══ DATASET RECORDS

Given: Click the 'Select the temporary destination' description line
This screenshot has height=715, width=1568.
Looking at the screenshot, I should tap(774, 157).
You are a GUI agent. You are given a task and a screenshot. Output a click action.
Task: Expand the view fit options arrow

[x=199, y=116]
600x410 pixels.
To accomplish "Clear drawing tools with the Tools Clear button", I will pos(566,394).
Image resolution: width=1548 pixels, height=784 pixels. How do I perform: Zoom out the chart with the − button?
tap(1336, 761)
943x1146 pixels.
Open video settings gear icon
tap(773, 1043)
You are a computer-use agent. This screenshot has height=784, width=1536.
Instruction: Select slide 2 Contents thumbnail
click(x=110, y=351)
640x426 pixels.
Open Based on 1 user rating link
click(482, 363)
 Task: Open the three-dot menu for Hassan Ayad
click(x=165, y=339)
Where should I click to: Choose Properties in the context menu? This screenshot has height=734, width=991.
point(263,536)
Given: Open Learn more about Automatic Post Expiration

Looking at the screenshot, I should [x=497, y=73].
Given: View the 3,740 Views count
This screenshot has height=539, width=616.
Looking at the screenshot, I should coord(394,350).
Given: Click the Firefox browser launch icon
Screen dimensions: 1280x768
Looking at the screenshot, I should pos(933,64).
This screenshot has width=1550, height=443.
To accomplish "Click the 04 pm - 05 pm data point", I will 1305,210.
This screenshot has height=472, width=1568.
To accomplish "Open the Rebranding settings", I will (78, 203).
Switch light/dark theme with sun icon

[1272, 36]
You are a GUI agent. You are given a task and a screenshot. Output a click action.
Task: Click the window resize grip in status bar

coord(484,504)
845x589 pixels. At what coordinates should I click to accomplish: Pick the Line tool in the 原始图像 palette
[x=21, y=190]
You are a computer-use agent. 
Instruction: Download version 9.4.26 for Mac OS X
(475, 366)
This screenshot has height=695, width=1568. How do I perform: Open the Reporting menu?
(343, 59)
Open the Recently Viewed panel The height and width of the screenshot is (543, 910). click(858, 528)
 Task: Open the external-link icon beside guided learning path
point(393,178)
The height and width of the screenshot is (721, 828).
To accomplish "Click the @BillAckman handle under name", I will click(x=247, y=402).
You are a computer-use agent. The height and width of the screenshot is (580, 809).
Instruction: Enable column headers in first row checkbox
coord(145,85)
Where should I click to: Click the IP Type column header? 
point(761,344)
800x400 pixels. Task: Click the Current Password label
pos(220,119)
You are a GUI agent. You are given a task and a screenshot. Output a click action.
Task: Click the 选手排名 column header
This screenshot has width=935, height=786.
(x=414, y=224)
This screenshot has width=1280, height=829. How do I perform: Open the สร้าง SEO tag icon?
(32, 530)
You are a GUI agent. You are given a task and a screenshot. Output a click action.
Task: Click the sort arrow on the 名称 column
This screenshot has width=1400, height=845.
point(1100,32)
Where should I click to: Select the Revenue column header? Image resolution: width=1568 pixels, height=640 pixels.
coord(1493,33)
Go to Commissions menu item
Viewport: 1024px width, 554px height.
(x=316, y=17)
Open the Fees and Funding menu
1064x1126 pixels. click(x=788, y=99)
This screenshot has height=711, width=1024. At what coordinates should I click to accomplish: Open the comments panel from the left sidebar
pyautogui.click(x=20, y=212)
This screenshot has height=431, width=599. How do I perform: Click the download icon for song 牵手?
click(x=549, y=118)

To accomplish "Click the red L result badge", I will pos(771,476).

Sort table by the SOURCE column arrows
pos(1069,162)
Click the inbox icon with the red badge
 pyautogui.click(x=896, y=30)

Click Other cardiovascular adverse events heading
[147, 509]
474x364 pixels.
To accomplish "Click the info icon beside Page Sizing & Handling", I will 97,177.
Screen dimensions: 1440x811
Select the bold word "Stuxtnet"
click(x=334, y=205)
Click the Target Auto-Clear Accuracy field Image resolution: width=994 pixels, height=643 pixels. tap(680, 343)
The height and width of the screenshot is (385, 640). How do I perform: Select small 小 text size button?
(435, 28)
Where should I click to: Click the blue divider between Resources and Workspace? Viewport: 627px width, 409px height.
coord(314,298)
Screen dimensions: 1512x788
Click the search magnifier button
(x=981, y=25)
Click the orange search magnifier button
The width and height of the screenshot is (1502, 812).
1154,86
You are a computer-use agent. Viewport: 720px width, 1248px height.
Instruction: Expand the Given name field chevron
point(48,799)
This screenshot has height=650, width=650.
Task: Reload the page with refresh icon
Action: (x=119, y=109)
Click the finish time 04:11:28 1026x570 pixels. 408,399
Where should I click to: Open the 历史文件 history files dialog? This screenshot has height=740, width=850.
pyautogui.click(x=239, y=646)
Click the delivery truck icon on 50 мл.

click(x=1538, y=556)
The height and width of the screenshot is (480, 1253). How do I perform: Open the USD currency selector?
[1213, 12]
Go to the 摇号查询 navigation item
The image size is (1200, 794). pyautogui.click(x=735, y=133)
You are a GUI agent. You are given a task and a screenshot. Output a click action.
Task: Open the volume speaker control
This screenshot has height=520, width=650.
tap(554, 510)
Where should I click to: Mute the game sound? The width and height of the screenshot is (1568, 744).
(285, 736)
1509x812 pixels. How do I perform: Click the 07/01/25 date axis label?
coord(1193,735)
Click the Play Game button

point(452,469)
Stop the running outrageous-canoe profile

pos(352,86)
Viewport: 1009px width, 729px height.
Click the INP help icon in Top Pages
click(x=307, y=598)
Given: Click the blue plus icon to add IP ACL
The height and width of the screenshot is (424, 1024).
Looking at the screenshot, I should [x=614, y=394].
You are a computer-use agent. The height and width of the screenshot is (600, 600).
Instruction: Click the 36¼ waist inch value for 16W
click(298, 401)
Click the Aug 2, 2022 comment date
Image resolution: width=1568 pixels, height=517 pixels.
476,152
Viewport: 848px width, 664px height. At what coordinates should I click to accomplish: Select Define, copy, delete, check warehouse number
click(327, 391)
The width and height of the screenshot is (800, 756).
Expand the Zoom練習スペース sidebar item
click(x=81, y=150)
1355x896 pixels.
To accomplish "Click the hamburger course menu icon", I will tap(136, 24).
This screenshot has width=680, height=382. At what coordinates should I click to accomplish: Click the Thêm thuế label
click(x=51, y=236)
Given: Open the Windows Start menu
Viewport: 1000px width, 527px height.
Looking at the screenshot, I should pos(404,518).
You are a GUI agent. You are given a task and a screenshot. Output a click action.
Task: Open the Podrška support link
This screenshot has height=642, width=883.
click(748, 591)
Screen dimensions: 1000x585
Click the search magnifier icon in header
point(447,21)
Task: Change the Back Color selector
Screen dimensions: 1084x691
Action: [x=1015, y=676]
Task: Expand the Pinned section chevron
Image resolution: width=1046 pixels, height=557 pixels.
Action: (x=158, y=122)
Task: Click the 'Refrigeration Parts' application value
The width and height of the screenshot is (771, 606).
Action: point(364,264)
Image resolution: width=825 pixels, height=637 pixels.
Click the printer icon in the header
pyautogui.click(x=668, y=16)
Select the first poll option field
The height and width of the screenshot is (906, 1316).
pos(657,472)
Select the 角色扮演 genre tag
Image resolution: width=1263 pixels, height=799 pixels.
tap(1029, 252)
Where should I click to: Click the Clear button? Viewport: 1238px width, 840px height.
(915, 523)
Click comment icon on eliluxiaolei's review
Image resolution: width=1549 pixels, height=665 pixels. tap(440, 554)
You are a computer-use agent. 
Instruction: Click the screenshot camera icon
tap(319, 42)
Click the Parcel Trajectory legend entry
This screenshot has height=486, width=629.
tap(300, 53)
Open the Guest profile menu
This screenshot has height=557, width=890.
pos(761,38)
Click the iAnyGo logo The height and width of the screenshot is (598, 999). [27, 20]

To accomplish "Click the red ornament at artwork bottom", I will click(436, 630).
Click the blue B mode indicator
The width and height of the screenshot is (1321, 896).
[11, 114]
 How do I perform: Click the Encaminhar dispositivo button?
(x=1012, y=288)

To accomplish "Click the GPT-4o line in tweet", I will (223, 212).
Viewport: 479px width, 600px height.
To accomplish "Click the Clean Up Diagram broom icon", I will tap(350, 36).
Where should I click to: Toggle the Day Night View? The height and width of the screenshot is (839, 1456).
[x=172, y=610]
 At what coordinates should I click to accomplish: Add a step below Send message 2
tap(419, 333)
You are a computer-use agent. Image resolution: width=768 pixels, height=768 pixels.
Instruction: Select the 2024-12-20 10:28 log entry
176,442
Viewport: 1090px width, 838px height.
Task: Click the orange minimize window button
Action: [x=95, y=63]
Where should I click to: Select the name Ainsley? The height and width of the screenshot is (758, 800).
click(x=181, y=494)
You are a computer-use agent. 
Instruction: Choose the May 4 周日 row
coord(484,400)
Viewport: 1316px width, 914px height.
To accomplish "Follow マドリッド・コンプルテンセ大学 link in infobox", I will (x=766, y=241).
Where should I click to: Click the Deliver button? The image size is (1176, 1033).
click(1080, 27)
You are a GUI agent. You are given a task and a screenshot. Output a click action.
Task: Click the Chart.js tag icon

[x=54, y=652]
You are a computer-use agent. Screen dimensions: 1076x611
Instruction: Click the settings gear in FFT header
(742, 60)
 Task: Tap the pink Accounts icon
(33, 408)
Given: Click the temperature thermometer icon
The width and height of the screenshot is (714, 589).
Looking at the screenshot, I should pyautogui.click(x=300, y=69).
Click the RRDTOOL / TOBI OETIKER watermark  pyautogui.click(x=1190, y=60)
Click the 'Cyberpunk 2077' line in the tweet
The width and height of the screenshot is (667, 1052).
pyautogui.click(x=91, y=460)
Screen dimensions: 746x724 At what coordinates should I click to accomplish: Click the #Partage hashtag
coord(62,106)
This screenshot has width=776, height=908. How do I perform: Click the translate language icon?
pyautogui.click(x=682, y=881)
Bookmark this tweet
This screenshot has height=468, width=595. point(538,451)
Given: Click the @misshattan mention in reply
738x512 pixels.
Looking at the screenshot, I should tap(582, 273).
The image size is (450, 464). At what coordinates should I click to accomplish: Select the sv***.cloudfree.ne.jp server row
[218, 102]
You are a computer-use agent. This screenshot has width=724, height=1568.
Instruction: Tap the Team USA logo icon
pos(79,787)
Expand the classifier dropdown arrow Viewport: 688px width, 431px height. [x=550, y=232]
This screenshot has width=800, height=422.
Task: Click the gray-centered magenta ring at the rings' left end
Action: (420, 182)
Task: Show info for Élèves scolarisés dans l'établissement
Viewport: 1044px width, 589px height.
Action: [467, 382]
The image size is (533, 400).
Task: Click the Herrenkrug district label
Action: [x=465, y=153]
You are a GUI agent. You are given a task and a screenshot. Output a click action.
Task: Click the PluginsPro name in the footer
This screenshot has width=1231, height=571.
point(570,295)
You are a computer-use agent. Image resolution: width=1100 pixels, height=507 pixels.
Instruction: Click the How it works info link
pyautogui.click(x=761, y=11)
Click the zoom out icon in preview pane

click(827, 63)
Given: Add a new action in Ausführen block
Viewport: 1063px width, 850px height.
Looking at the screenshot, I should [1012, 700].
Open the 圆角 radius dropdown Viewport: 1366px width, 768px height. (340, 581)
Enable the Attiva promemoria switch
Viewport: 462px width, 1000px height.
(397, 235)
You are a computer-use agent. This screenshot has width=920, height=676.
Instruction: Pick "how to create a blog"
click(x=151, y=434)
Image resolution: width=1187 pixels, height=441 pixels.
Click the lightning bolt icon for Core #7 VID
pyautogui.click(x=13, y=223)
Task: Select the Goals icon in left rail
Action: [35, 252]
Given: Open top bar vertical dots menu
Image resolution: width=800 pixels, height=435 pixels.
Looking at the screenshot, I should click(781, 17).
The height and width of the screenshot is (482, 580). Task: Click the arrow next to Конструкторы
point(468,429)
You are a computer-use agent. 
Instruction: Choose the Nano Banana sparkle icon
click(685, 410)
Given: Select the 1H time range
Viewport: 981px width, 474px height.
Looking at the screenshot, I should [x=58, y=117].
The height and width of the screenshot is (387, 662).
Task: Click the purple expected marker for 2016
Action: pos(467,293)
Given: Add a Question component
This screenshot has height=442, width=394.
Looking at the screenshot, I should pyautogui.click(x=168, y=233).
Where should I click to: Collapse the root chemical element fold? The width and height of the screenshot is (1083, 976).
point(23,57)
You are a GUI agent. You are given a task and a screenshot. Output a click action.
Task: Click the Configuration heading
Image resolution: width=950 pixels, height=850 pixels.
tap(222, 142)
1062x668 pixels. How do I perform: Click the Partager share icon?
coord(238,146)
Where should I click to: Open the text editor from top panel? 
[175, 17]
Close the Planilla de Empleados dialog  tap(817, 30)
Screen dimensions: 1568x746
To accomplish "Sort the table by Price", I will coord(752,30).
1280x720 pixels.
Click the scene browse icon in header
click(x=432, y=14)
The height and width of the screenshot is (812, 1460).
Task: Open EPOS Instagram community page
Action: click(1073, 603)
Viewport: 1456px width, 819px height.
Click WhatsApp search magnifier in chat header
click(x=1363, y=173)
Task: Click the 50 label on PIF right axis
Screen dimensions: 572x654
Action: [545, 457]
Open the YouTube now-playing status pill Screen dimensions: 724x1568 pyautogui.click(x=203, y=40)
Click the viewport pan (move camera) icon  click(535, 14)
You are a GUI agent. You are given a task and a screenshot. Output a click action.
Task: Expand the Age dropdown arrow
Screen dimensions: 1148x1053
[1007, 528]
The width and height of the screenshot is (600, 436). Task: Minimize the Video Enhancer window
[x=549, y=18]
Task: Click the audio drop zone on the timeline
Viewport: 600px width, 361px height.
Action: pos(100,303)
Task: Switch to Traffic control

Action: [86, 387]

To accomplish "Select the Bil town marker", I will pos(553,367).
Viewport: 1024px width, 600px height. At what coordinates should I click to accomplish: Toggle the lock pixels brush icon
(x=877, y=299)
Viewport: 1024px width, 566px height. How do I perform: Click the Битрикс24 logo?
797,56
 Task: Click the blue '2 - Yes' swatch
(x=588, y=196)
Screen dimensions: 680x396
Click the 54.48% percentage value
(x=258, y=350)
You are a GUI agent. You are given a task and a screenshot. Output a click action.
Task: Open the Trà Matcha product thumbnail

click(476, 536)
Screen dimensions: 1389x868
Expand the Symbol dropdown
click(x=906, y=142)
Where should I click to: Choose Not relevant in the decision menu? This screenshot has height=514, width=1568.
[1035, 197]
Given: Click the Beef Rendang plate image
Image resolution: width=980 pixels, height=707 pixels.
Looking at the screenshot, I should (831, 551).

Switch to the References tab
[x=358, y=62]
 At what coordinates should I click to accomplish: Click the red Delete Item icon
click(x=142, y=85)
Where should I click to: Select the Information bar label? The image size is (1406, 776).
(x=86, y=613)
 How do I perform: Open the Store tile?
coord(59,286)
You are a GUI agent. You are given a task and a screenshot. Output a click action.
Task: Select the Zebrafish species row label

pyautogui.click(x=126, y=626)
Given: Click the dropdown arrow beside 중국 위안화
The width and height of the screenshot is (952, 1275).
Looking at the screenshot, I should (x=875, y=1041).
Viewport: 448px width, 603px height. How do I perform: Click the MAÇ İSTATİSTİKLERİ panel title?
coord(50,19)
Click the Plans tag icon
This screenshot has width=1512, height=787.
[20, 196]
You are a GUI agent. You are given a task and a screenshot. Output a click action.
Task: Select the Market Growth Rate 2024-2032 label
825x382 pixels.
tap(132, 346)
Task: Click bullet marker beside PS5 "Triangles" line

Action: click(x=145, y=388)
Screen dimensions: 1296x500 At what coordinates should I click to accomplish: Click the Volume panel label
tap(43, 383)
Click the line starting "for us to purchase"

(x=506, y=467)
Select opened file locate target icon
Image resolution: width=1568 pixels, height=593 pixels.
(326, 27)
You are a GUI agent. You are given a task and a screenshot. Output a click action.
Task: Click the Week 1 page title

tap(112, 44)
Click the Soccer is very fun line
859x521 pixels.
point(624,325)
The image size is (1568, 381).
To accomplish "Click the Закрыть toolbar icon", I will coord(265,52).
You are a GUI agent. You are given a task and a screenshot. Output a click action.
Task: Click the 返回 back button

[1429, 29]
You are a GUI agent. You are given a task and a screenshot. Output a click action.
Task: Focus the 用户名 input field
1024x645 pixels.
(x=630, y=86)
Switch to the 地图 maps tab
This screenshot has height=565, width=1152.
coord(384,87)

════

◆ **EXERCISE INSTRUCTIONS**: Set down precisely the lines above between the line holding "Open Based on 1 user rating link" and the line holding "Given: View the 3,740 Views count", inclusive, and nothing beyond them.

◆ **ANSWER**:
Open Based on 1 user rating link
click(482, 363)
 Task: Open the three-dot menu for Hassan Ayad
click(x=165, y=339)
Where should I click to: Choose Properties in the context menu? This screenshot has height=734, width=991.
point(263,536)
Given: Open Learn more about Automatic Post Expiration

Looking at the screenshot, I should [x=497, y=73].
Given: View the 3,740 Views count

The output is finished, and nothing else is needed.